# Sum of Sequence of Even Index Fibonacci Numbers

## Theorem

Let $F_k$ be the $k$th Fibonacci number.

Then:

 $\ds \forall n \ge 1: \,$ $\ds \sum_{j \mathop = 1}^n F_{2 j}$ $=$ $\ds F_2 + F_4 + F_6 + \cdots + F_{2 n}$ $\ds$ $=$ $\ds F_{2 n + 1} - 1$

## Proof

Proof by induction:

For all $n \in \N_{>0}$, let $\map P n$ be the proposition:

$\ds \sum_{j \mathop = 1}^n F_{2 j} = F_{2 n + 1} - 1$

### Basis for the Induction

$\map P 1$ is the case $F_2 = 1 = F_3 - 1$, which holds from the definition of Fibonacci numbers.

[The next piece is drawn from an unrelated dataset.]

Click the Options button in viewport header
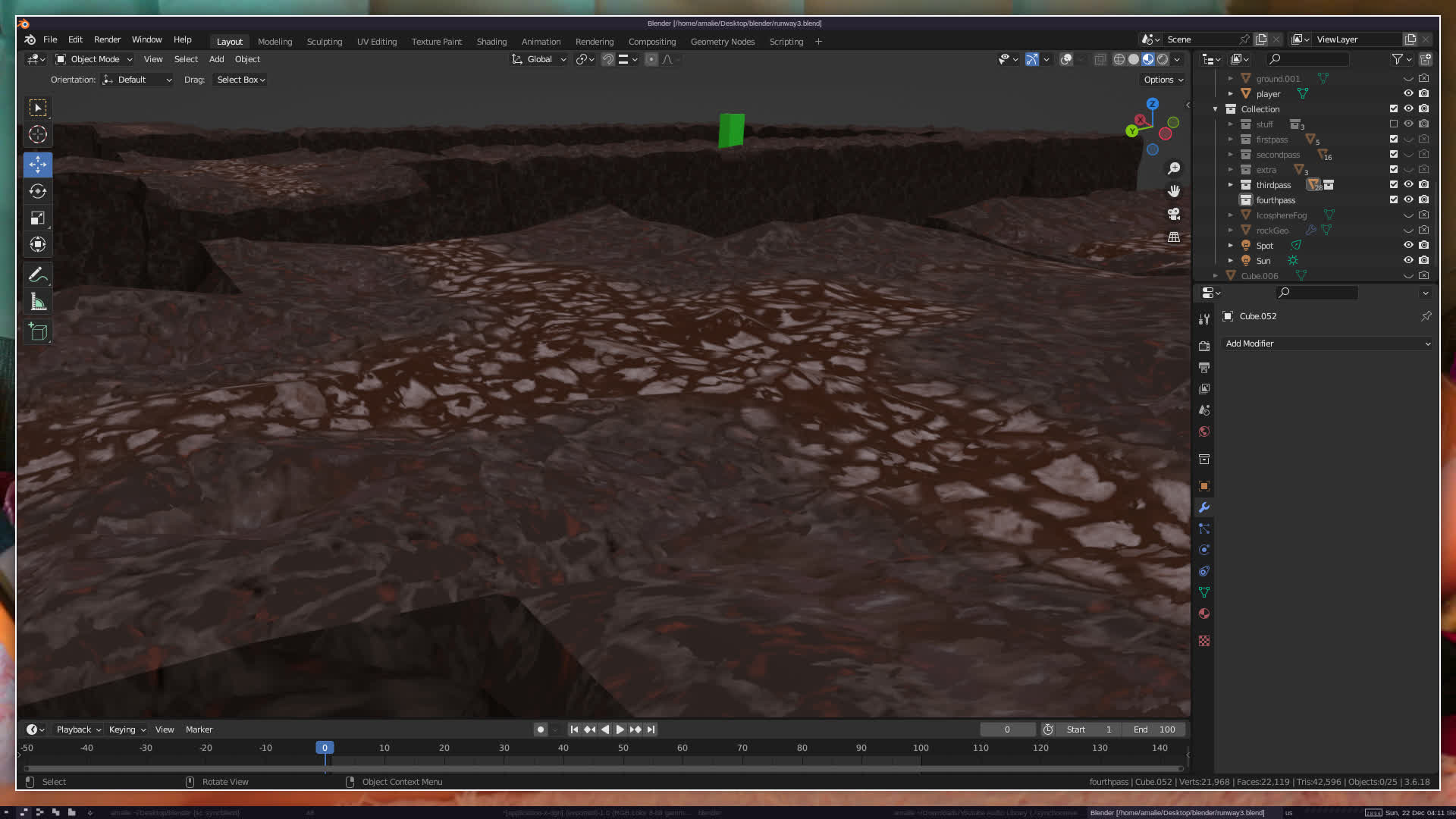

This is our basis for the induction.

### Induction Hypothesis

Now we need to show that, if $\map P k$ is true, where $k \ge 1$, then it logically follows that $\map P {k + 1}$ is true.

So this is our induction hypothesis:

$\ds \sum_{j \mathop = 1}^k F_{2 j} = F_{2 k + 1} - 1$

Then we need to show:

$\ds \sum_{j \mathop = 1}^{k + 1} F_{2 j} = F_{2 k + 3} - 1$

### Induction Step

This is our induction step:

 $\ds \sum_{j \mathop = 1}^{k + 1} F_{2 j}$ $=$ $\ds \sum_{j \mathop = 1}^k F_{2 j} + F_{2 \paren {k + 1} }$ $\ds$ $=$ $\ds F_{2 k + 1} - 1 + F_{2 k + 2}$ Induction Hypothesis $\ds$ $=$ $\ds F_{2 k + 3} - 1$ Definition of Fibonacci Number

So $\map P k \implies \map P {k + 1}$ and the result follows by the Principle of Mathematical Induction.

Therefore:

$\ds \forall n \ge 1: \sum_{j \mathop = 1}^n F_{2 j} = F_{2 n + 1} - 1$

$\blacksquare$